Born in 1957, South Australian artist Gerry Wedd is known for his ceramics as well as his long-term graphic contribution to the iconic Mambo brand, beginning in the late ‘80s and ending in 2006.

Wry and witty, his classical ceramic forms draw on surf culture, politics and cult music in their surface decoration. Blue and white willow pattern plates might sport the face of Paul Kelly or Dolly Parton, or barrelling surf à la Hokusai. Among the objects in Wedd’s popular Kitschen Man exhibition, which travelled the country after debuting at Adelaide’s JamFactory, a burnt orange vessel features a lone surfer, rendered like the black figures or melanomorpha, on antique Greek pots. Wedd is very much aware of the canon of his chosen medium while subverting its traditions to make pithy declarations. In his latest exhibition, Song for a Room, Wedd has built an entire room, comprised of a thousand handmade tiles bearing text and imagery.

Gerry Wedd, works in progress, 2018. Photograph by Grant Hancock.

VK—Where did you grow up? How did you wile away the hours as a child?

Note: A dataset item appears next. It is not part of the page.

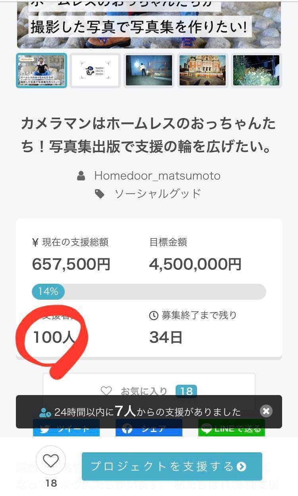Close the 24-hour support notification banner
298x496 pixels.
click(x=266, y=411)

GW—My father built a modest asbestos home at Port Noarlunga an hour or so from Adelaide which was an idyllic seaside holiday destination at the time. Life was based around the beach, drawing and reading and making odd figures of heroes from plasticine. My strongest memories are of dozing in the sand hills after surfing, listening to the static of the waves in the warmth.

VK—You were exposed to ceramics through your mother who was a hobbyist, when did you get serious about the medium?

GW—Although I started drawing on pots for my mother in my late teens I was always a bit embarrassed about the idea of pottery, particularly her kitsch earthenware approach. I have eventually and unavoidably morphed into her. It wasn’t until I was nearly 30 that, with much encouragement and some flattery and coercion I enrolled at art school.

I had been making a meagre living from craft since I was about 18 so had developed my skills to a reasonable standard.

VK—What are the intrinsic qualities of the traditional cobalt and white of Delft that make it suitable for what you want to say to the world?

GW—There is a great and complex history of decorating with cobalt across time and cultures, from Iranian pots to the Willow Pattern and Delft, this makes it an ideal vehicle in that it is wide open culturally. I don’t feel I’m stepping on anyone’s toes. I was always a bit uneasy about the holus-bolus appropriation of ‘Sino-Japanese’ techniques and approaches to ceramics in a Western context.

VK—In Song for a Room you use text and drawings on ceramic tiles to comment on the ordinary and bizarre moments that make up daily life. Many of these draw on life in the home – what themes here are following on from Kitschen Man?

GW—The whole project borrows heavily from historical precedents – Mexican Talavera, Persian, Spanish, Portuguese, Delft, and English blue and white tiles. The Delft tiles in particular feature wide and varied illustrations of everyday life and familiar objects. I like the democratisation of imagery and the sly humour incorporated in some of the tile paintings.

The thing I like about making domestic ceramics is the fact they are lived with and used and viewed daily.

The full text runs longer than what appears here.